Stored dataset items
▽

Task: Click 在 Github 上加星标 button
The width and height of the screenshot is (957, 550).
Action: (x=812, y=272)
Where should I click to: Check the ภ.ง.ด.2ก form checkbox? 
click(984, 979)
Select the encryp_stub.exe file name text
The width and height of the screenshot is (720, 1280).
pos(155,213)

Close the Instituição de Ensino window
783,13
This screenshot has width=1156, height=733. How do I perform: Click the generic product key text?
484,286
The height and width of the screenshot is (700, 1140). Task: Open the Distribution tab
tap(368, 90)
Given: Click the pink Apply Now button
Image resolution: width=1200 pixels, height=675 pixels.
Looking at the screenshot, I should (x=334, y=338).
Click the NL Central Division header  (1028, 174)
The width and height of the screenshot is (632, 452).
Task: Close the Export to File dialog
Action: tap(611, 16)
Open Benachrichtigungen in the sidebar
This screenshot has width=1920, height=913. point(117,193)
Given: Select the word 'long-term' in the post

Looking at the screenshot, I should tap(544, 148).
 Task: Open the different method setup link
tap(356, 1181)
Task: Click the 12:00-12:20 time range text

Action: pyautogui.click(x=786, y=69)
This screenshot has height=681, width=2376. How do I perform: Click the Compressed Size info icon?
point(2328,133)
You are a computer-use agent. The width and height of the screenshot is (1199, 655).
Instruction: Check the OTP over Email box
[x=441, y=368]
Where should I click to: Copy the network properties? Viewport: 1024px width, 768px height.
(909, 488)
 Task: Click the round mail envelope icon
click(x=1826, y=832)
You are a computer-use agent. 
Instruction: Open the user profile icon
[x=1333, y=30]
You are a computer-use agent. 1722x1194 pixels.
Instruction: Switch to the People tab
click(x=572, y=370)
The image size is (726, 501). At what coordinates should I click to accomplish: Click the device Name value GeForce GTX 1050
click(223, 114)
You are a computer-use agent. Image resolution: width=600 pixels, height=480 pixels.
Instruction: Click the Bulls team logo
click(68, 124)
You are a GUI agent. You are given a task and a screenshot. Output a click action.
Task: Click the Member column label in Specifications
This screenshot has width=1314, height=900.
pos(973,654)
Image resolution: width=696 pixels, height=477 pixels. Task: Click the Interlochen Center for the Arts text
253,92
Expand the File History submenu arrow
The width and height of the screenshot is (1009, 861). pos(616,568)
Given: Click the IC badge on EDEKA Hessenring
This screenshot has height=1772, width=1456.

△

> [Exercise instructions]: Please reproduce every line of the material above without any changes.

> [In response]:
Task: Click 在 Github 上加星标 button
The width and height of the screenshot is (957, 550).
Action: (x=812, y=272)
Where should I click to: Check the ภ.ง.ด.2ก form checkbox? 
click(984, 979)
Select the encryp_stub.exe file name text
The width and height of the screenshot is (720, 1280).
pos(155,213)

Close the Instituição de Ensino window
783,13
This screenshot has width=1156, height=733. How do I perform: Click the generic product key text?
484,286
The height and width of the screenshot is (700, 1140). Task: Open the Distribution tab
tap(368, 90)
Given: Click the pink Apply Now button
Image resolution: width=1200 pixels, height=675 pixels.
Looking at the screenshot, I should (x=334, y=338).
Click the NL Central Division header  (1028, 174)
The width and height of the screenshot is (632, 452).
Task: Close the Export to File dialog
Action: tap(611, 16)
Open Benachrichtigungen in the sidebar
This screenshot has width=1920, height=913. point(117,193)
Given: Select the word 'long-term' in the post

Looking at the screenshot, I should tap(544, 148).
 Task: Open the different method setup link
tap(356, 1181)
Task: Click the 12:00-12:20 time range text

Action: pyautogui.click(x=786, y=69)
This screenshot has height=681, width=2376. How do I perform: Click the Compressed Size info icon?
point(2328,133)
You are a computer-use agent. The width and height of the screenshot is (1199, 655).
Instruction: Check the OTP over Email box
[x=441, y=368]
Where should I click to: Copy the network properties? Viewport: 1024px width, 768px height.
(909, 488)
 Task: Click the round mail envelope icon
click(x=1826, y=832)
You are a computer-use agent. 
Instruction: Open the user profile icon
[x=1333, y=30]
You are a computer-use agent. 1722x1194 pixels.
Instruction: Switch to the People tab
click(x=572, y=370)
The image size is (726, 501). At what coordinates should I click to accomplish: Click the device Name value GeForce GTX 1050
click(223, 114)
You are a computer-use agent. Image resolution: width=600 pixels, height=480 pixels.
Instruction: Click the Bulls team logo
click(68, 124)
You are a GUI agent. You are given a task and a screenshot. Output a click action.
Task: Click the Member column label in Specifications
This screenshot has width=1314, height=900.
pos(973,654)
Image resolution: width=696 pixels, height=477 pixels. Task: Click the Interlochen Center for the Arts text
253,92
Expand the File History submenu arrow
The width and height of the screenshot is (1009, 861). pos(616,568)
Given: Click the IC badge on EDEKA Hessenring
This screenshot has height=1772, width=1456.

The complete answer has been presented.